§ **YOUR TASK**
Please copy the lines from the one containing "What do you see at coordinates (60, 12)" through the one containing "This screenshot has height=876, width=1200." without any changes.
--- START ---
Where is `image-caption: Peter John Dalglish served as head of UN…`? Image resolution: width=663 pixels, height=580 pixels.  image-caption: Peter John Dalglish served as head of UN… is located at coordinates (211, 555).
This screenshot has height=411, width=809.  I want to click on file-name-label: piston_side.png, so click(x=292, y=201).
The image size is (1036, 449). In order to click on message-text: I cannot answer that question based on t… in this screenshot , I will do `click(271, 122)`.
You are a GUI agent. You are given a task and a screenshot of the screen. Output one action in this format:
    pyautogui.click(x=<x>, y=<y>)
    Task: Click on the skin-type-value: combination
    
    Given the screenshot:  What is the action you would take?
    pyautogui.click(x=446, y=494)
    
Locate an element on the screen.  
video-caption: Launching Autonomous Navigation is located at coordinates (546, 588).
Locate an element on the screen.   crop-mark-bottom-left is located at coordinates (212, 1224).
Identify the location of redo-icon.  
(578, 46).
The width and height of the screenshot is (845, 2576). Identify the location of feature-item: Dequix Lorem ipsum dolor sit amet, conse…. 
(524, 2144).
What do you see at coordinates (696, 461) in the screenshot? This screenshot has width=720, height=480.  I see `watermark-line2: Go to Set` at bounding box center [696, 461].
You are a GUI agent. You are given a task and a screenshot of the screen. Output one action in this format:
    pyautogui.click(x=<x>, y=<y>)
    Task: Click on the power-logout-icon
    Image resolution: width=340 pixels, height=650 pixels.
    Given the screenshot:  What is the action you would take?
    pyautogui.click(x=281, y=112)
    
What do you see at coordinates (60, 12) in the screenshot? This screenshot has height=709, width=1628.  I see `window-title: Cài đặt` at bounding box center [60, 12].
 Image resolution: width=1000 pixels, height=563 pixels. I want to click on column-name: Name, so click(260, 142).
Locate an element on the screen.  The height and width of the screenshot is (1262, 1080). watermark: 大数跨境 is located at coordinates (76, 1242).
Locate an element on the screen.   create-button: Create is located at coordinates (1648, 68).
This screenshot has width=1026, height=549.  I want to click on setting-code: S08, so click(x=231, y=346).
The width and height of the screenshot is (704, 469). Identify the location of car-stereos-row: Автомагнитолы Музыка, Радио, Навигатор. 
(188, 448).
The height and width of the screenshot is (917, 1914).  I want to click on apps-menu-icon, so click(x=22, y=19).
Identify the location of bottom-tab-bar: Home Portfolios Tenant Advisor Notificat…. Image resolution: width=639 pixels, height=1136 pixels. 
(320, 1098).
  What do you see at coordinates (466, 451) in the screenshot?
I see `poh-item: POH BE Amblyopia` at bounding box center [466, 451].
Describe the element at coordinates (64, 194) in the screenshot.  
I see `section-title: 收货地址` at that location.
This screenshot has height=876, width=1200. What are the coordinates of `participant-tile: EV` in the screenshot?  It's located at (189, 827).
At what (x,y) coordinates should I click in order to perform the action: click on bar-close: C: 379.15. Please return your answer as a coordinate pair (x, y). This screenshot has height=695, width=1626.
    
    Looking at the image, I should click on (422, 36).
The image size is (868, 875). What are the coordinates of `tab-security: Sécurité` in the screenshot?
--- END ---
§ **SOLUTION**
What do you see at coordinates (60, 12) in the screenshot? This screenshot has height=709, width=1628.  I see `window-title: Cài đặt` at bounding box center [60, 12].
 Image resolution: width=1000 pixels, height=563 pixels. I want to click on column-name: Name, so click(260, 142).
Locate an element on the screen.  The height and width of the screenshot is (1262, 1080). watermark: 大数跨境 is located at coordinates (76, 1242).
Locate an element on the screen.   create-button: Create is located at coordinates (1648, 68).
This screenshot has width=1026, height=549.  I want to click on setting-code: S08, so click(x=231, y=346).
The width and height of the screenshot is (704, 469). Identify the location of car-stereos-row: Автомагнитолы Музыка, Радио, Навигатор. 
(188, 448).
The height and width of the screenshot is (917, 1914).  I want to click on apps-menu-icon, so click(x=22, y=19).
Identify the location of bottom-tab-bar: Home Portfolios Tenant Advisor Notificat…. Image resolution: width=639 pixels, height=1136 pixels. 
(320, 1098).
  What do you see at coordinates (466, 451) in the screenshot?
I see `poh-item: POH BE Amblyopia` at bounding box center [466, 451].
Describe the element at coordinates (64, 194) in the screenshot.  
I see `section-title: 收货地址` at that location.
This screenshot has height=876, width=1200. What are the coordinates of `participant-tile: EV` in the screenshot?  It's located at (189, 827).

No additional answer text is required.